If I Ascend to Heaven…Paul’s Journey to Paradise

I wrote my Ph.D. dissertation at the University of Chicago, on “Paul’s Ascent to Paradise” under Jonathan Z. Smith, Robert M. Grant, and Bernard McGinn. Its focus was the celebrated passage where Paul reports his extraordinary experience, as a “man in Christ” who was taken to the “third heaven,” and then into Paradise (2 Corinthians 12:1-10). I completed the degree in 1982 and published the dissertation as a book, Things Unutterable: Paul’s Ascent to Paradise in its Greco-Roman, Judaic, and Early Christian Contexts (Brown University Studies in Judaism) in 1986. It is long ago out of print but I plan to make an e-book or PDF edition available soon for free downloading.

Paul is not the only one in antiquity reported to have experienced such a “heavenly journey.” In my latest book, Paul and Jesus I discuss the implications of these claims of Paul to extraordinary revelations and how they created both conflict and controversy in what I call the “battle of the apostles.” What few readers of the New Testament might not realize is that the phenomenon of the “heavenly journey” is a rather common one in Paul’s time, and stretching back several hundreds years before him.

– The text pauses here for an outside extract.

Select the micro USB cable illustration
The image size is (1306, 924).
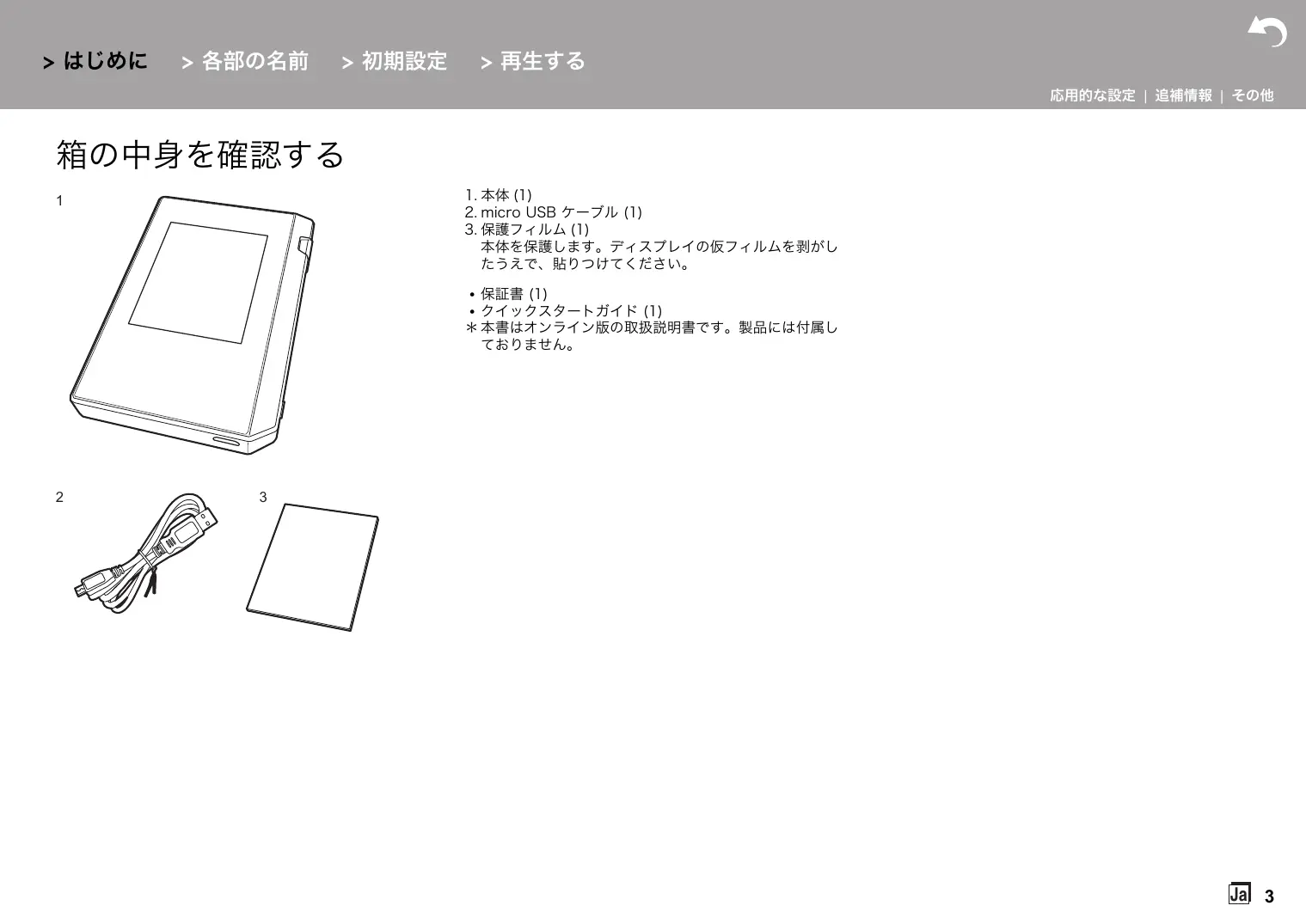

What follows here is a rather thorough study and analysis of the various reports we have of figures, both legendary and historical, who are said to have ascended to heaven. As you will see, there are several types of such journeys, each with its own specific meaning, context, and implications. Paul’s report fits into a certain genre which helps us to understand the implications of the claims he is making.

 

Paul’s Ascent to the Third Heaven by Poussin

The motif of the journey to heaven is a vitally important phenomenon of ancient Mediterranean religions. There are five figures in the Bible who, according to standard Jewish and Christian interpretation, are reported to have ascended to heaven: Enoch (Gen 5:24); Elijah (2 Kgs 2:1-12); Jesus (Luke 24:51; Acts 1:9); Paul (2 Cor 12:2-4); and John (Rev 4:1). There are also four related accounts in which individuals behold the throne, or heavenly court, of Yahweh: Moses, Aaron, and the elders of Israel (Exod 24:9-11); Micaiah (1 Kgs 22:19-23); Isaiah (Isa 6:1-13); and Ezekiel (Ezk 1, 10). Finally, there is the scene in which an otherwise unidentified “son of man” comes before the throne of God in an apocalyptic vision of Daniel (Dan 7:11-14). This notion, that mortals enter into, or behold, the realm of the immortal God (or gods) undergoes various complicated developments from the Ancient Near Eastern into the Hellenistic period. It is closely related to a number of other topics such as the descent or journey to the underworld of the dead, the heavenly destiny of the immortal soul, the apotheosis or divinization of selected mortals (rulers, philosophers, divine men), and aspects of Greco-Roman, Jewish and Christian mysticism. Sorting through this complex conceptual web, and trying to understand these Biblical texts with their contexts and complicated traditional development, has occupied historians of ancient religions for the past 150 years (Bousset 1901; Segal 1980).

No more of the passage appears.